What is clear is that the practice of “genomic medicine” will require the implementation of educational tools by which the health-care workforce can begin to shrink the gap between genomic knowledge and its application to patient care. Eric Green, the current Director of the National Human Genome Research Institute at NIH, puts a fine point on the tremendous potential of genome knowledge to affect the future of health care when he writes, “Primary care providers are the front lines in what will have to be an integrated and collaborative model for using genomic advances to enhance patient care.”
Turning that potential into reality, however, will not be easy. More effective genomics education of all health care providers will be key to the effort.
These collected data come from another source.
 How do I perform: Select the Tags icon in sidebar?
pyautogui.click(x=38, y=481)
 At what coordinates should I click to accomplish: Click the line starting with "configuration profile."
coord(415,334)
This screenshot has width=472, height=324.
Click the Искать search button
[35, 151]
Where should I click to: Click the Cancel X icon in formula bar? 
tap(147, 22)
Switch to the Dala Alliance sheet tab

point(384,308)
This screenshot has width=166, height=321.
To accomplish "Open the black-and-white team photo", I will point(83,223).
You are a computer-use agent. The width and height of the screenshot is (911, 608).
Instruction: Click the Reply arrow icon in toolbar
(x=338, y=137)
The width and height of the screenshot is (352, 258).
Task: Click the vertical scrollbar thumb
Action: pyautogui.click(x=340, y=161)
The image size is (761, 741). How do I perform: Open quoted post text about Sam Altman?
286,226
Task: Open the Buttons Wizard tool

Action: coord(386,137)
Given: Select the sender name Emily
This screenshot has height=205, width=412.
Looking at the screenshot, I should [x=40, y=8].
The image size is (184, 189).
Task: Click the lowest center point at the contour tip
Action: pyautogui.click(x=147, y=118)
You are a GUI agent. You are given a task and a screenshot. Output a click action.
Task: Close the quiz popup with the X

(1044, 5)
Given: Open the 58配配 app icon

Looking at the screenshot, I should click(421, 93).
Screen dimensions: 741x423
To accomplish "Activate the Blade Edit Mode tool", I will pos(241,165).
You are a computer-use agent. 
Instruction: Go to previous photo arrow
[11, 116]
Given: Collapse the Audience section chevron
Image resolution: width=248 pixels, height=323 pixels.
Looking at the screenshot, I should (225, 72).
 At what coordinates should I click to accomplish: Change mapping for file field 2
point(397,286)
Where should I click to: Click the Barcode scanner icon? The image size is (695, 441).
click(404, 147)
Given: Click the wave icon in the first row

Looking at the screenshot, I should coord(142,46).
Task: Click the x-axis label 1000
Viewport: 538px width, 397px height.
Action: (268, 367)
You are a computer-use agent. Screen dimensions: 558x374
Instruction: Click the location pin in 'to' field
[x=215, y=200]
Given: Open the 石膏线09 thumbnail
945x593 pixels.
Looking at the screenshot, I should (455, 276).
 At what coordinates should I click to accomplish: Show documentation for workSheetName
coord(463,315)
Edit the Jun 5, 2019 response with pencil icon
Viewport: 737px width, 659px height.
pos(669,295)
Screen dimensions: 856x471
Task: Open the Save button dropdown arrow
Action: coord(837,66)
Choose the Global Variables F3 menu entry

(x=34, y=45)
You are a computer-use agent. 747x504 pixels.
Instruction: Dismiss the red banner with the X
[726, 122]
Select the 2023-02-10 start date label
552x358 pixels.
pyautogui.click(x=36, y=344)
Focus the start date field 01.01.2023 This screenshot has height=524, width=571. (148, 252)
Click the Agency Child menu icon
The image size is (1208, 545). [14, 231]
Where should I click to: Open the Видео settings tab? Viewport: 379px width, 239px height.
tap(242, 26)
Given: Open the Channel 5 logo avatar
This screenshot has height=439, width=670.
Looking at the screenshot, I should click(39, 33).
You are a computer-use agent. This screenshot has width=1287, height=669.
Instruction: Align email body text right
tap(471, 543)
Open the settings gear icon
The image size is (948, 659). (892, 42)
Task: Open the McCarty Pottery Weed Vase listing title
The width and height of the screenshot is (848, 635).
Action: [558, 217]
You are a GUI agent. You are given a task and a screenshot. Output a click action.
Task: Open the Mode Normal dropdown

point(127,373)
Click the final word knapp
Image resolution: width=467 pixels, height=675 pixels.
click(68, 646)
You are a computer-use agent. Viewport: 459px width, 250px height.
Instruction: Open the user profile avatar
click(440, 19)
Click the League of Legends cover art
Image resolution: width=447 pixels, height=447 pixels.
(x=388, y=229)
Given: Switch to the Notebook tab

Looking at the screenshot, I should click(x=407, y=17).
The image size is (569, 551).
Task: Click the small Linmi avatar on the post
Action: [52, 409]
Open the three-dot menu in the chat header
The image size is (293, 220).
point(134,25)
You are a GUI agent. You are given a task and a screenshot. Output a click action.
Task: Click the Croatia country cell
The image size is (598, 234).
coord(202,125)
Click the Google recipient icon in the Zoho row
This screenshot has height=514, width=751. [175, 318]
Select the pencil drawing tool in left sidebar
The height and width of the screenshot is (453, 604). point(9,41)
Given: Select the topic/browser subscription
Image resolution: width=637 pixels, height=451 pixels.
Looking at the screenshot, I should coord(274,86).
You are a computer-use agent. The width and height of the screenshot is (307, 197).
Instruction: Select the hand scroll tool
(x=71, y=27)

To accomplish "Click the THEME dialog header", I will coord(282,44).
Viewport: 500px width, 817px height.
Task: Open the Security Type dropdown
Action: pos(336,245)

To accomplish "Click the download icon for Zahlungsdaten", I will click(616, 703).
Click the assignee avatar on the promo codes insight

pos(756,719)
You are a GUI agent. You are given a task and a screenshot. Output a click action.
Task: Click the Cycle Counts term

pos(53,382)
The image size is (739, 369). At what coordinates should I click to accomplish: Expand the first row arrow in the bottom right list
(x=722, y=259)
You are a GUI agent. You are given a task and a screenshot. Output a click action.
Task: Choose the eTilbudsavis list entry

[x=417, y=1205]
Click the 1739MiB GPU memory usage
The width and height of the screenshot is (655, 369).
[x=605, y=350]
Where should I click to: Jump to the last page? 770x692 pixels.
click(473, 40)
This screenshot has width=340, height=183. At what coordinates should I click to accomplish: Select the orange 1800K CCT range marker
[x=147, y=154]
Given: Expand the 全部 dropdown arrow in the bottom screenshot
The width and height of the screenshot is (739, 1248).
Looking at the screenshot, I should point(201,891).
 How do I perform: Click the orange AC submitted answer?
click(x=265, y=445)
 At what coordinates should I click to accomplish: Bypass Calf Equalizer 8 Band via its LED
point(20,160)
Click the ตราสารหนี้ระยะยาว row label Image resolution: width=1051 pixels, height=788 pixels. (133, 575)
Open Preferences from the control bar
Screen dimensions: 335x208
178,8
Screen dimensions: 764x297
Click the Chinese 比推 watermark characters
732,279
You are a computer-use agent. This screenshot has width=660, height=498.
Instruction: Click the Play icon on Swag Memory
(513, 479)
It will soon be possible to have our complete genome sequenced for $1,000 or less, and there will be strong interest in having that information determined and then placed in a private part of our medical record to inform decision making. The health care workforce will need to be prepared to know how to incorporate that information, in a rational fashion, into prevention and treatment, not to mention implementing online strategies for protecting the privacy of that information. In that latter regard, geneticist, Daniel MacArthur, in his new blog, (and summarized in an expanded version) suggests that “…doing good science means releasing complete data for others to investigate,” and that “the whole notion of genetic privacy is illusory anyway.”
While I’m not willing to entirely concede this point based on Oregon’s long history of public discussion about genetic privacy, and continuing modification of Oregon law in the wake of the Genetic Information Non-Discrimination Act (GINA) I do agree with MacArthur that “…many of the fears expressed about the dangers of genetic information are exaggerated,” and that much more “…constructive public discussion about the truth behind these fears” is needed.
However, without making the issue of genetic exceptionalism the center of such discussions — and arriving at some legislative consensus about that issue, once and for all, especially in the minds of patients, thinking (and practicing) genomic medicine will never be fully realized.